With all due respect to the classic70-year-old children’s board game, Candy Land, I believe I’ve solved the sweet mystery of where King Kandy, the ruler of the titular Candy Land, has been hiding all these years. It has nothing to do with Lord Licorice, Grandma Nut, or Queen Frostine’s sea of ice cream — though, where we’re going, a peppermint forest might just spring up alongside a mountain of gumdrops. Around the holiday season, I would wager a guess that King Kandy takes up residence at the Grand Hotel in Point Clear, Alabama, where pastry chef Kimberly Lyons and her team of baking engineers carry on the tradition of building an exacting, awe-inspiring gingerbread replica of the property’s grounds each year — right down to the glittering, saccharine windowpanes and frosting-covered trees.

“Our gingerbread village is a replica of the hotel, so when you walk into the front doors of the main building, that’s the first thing you see. It's big. It takes up almost the whole lobby,” says Lyons. “It has a running train that goes through it, and it's just a really great thing for families to come in and experience. It's a tradition that started before I worked here, but I took on the project and was able to transform it into something neat and different.”

Lyons is always finding new ways to add a fresh sense of whimsy and intricacy to the creation, while also making sure her trusty dog, Nitro, can make a cameo within the gingerbread landscape. “We have an ‘I spy’ game that I've created over the years to really give the kids an opportunity to search for things [inside the gingerbread village] because I like to hide a lot of details in it. We spend a lot of time planning and working on it. Nitro’s in there every year, and there’s also usually a unicorn on there. We'll hide little rubber duckies in the lagoon. Back in 2020, we did snowmen that were wearing masks to reflect the pandemic. We have some cats that like to hang around our front building, so I've hidden cats in there before. Of course, reindeer, Santa Claus … really anything that is going to be fun for the kids to search for.”

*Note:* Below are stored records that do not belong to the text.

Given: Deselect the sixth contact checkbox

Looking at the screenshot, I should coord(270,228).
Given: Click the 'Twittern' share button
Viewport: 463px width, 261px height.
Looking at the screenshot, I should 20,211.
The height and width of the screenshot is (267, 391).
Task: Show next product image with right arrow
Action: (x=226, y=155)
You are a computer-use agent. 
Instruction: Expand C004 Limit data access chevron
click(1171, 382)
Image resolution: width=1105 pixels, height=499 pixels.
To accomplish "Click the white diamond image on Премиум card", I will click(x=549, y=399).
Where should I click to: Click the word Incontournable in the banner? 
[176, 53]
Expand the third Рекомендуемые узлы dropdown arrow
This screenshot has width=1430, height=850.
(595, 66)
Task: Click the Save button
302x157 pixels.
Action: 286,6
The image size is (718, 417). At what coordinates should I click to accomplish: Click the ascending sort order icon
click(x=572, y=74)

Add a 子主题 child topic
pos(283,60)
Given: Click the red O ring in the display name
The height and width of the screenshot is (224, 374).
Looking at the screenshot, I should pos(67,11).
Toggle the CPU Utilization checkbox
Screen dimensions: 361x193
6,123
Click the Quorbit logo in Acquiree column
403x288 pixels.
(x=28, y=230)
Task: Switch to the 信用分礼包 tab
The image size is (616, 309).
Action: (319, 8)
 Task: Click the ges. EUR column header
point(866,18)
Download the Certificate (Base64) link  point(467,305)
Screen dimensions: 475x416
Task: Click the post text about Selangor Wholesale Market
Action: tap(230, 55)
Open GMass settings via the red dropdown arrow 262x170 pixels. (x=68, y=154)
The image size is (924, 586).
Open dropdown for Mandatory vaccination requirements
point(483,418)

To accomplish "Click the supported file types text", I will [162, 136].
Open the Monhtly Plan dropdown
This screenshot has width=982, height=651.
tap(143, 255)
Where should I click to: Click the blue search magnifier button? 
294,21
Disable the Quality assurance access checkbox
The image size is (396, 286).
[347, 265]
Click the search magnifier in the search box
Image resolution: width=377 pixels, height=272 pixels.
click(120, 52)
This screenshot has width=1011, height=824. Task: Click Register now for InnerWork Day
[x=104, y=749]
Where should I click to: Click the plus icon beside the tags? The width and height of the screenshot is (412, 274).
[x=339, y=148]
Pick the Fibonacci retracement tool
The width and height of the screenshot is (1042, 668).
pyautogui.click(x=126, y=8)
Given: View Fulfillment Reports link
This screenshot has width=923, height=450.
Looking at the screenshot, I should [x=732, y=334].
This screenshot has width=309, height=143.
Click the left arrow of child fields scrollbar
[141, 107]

The construction process is not only a creative one, but a logistical feat that requires an “all hands on deck” approach from departments throughout the hotel. The pastry team started baking the gingerbread bricks in September this year, and traditionally moves the assembly process to a dedicated ballroom in October until it’s time to unveil the creation in the lobby on Thanksgiving Day.

“We make all of the bricks and do some of the smaller stuff in the bakeshop itself, and then about a month before it goes on display, we move into one of our smaller ballrooms and take over that ballroom for about a month. We just go in there and get down to creating the grass, the gravel, the water, adding all

those fun details, the candy—everything. It's great, too, because it's not always just the pastry cooks working on it. Last year, we had so much help from all the different departments. They came together and really helped build it. Each department took their own building and decorated it, and it came together to create this whole display. It was really beautiful. It’s definitely a bonding moment for the teams, as well.”

If you’re feeling sweetly ambitious and want to take a crack at building a miniature-sized version of your own house out of gingerbread this year, Lyons says the ultimate secret to a sturdy, centerpieceworthy pastry construction is all about the icing: the stiffer, the better—no runny stuff allowed.

“It is all about the icing for me. If you have a good royal icing that holds its shape when you pipe it, you're set, because that royal icing is going to harden pretty quickly and work like a cement for you. Sometimes, though, those icings you get [pre-packaged] are too thin, and your house is never going to stay together with a runny royal icing.”

And even though Lyons and her team spend months handcrafting thousands of individual bricks to build their gingerbread village at the Grand Hotel, she suggests leaving the hyper-detailed, structurally based baking to the pros. “I always recommend just buying a gingerbread kit—it’s so easy. It can be difficult to make the gingerbread pieces at home, so buy the kit, but make your own royal icing. That way, you’re going to have the best time.”

After all, who would know better than the queen of holiday gingerbread herself?